#### Records

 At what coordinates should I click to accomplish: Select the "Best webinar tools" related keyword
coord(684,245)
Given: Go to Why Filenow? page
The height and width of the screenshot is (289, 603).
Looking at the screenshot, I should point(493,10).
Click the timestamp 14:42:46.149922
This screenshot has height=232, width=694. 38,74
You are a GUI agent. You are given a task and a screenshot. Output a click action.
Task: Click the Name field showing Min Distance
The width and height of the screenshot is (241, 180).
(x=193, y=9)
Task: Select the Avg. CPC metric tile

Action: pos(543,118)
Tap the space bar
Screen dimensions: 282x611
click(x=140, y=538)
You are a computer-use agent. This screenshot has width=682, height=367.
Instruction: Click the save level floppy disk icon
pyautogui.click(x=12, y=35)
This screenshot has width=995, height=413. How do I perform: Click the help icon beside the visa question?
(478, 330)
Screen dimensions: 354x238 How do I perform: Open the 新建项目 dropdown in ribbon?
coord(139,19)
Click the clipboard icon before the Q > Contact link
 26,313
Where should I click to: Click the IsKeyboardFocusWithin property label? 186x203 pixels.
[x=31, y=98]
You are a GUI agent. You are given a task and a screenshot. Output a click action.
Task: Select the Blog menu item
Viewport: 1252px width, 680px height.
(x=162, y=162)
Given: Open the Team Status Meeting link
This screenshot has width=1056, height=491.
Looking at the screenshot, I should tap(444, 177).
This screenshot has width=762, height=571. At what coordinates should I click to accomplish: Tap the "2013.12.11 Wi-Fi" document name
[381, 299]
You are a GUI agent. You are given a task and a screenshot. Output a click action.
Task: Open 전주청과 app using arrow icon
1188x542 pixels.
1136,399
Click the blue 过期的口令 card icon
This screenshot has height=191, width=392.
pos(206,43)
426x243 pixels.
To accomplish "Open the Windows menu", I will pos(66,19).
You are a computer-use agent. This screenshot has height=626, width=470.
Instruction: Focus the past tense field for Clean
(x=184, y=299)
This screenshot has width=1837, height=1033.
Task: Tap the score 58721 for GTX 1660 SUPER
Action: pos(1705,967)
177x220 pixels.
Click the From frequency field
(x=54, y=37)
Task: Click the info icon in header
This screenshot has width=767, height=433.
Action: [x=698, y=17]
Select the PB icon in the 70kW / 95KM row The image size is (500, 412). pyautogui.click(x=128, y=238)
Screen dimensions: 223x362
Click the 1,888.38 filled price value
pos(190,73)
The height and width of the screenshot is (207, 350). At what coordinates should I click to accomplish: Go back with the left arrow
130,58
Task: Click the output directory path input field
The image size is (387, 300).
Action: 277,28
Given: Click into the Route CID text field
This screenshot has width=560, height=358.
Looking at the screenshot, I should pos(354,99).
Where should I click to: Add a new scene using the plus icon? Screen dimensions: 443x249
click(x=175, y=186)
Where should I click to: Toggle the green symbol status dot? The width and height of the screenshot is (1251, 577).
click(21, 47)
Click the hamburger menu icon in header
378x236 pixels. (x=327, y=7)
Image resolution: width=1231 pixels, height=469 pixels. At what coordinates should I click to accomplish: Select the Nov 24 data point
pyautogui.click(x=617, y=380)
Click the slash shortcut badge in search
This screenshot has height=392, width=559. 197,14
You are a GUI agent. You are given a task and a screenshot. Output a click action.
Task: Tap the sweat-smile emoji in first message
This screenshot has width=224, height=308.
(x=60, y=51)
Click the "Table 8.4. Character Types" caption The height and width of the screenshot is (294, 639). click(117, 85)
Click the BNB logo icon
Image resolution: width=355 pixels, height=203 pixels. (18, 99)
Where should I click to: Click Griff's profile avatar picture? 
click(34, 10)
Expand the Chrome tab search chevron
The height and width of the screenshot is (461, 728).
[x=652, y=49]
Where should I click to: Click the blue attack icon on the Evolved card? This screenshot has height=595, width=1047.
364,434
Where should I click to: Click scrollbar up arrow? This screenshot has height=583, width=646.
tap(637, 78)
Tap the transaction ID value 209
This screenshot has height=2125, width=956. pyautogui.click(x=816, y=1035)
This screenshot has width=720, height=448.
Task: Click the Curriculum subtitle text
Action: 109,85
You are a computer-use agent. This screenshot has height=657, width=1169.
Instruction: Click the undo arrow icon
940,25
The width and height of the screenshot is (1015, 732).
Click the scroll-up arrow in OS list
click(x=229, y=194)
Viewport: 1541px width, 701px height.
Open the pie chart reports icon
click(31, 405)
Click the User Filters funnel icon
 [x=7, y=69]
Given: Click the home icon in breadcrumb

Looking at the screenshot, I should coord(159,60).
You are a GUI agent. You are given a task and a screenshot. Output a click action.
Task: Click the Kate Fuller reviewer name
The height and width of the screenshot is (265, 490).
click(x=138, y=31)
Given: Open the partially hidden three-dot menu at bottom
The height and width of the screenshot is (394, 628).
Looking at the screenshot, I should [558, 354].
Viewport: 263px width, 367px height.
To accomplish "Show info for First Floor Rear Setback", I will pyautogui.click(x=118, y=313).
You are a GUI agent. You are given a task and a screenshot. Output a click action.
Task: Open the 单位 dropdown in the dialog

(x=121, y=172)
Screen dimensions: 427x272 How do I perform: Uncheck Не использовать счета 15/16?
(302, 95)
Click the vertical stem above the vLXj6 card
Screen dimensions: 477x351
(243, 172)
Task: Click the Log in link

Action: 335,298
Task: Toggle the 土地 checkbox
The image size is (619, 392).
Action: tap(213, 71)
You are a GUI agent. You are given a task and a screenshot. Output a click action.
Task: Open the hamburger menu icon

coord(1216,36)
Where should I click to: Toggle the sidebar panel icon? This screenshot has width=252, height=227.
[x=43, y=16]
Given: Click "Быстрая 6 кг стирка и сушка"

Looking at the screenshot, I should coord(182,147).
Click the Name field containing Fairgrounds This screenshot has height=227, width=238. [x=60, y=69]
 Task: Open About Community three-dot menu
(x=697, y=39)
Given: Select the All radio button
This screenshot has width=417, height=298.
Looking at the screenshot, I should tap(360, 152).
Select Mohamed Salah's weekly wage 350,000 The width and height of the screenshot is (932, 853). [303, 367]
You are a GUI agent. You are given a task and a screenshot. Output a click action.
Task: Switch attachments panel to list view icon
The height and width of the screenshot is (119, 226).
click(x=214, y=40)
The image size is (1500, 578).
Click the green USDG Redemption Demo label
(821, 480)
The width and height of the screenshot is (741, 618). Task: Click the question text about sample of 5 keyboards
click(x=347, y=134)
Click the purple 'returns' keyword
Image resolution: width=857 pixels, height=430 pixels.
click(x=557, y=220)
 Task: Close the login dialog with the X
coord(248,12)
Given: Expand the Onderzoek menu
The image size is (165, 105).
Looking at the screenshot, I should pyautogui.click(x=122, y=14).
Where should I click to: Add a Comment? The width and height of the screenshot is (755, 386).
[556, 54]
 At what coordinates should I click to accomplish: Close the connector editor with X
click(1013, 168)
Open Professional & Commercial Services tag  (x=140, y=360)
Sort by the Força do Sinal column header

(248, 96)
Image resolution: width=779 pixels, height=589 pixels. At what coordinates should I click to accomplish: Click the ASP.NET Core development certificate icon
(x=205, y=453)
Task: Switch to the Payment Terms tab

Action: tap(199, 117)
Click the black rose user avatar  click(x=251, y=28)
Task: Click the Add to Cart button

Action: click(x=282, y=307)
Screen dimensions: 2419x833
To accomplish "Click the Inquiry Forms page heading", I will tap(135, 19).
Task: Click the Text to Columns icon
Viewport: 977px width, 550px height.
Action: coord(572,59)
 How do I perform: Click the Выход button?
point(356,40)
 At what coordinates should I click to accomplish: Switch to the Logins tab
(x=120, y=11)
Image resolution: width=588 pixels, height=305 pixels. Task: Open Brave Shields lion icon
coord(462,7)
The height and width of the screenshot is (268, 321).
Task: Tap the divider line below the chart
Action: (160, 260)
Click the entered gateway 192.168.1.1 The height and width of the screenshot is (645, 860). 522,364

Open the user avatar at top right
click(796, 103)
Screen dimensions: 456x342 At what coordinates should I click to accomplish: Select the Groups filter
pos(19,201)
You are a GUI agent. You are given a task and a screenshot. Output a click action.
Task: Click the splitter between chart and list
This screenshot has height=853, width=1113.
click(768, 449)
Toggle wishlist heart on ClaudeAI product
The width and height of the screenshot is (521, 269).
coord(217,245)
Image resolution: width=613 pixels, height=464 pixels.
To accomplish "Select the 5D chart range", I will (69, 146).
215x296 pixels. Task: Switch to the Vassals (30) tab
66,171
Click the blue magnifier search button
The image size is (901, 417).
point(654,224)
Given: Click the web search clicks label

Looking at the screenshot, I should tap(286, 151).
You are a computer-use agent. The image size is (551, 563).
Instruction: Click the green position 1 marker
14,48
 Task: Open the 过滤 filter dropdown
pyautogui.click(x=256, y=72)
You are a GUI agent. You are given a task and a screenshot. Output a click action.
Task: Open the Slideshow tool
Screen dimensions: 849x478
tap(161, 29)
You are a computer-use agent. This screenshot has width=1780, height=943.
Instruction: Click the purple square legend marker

########

■ What needs to be done
Find the word "computer" in the entries above. Copy every line that has it.

■ Exercise output
You are a computer-use agent. This screenshot has width=682, height=367.
You are a computer-use agent. This screenshot has height=626, width=470.
You are a computer-use agent. This screenshot has height=657, width=1169.
You are a computer-use agent. The image size is (551, 563).
You are a computer-use agent. This screenshot has width=1780, height=943.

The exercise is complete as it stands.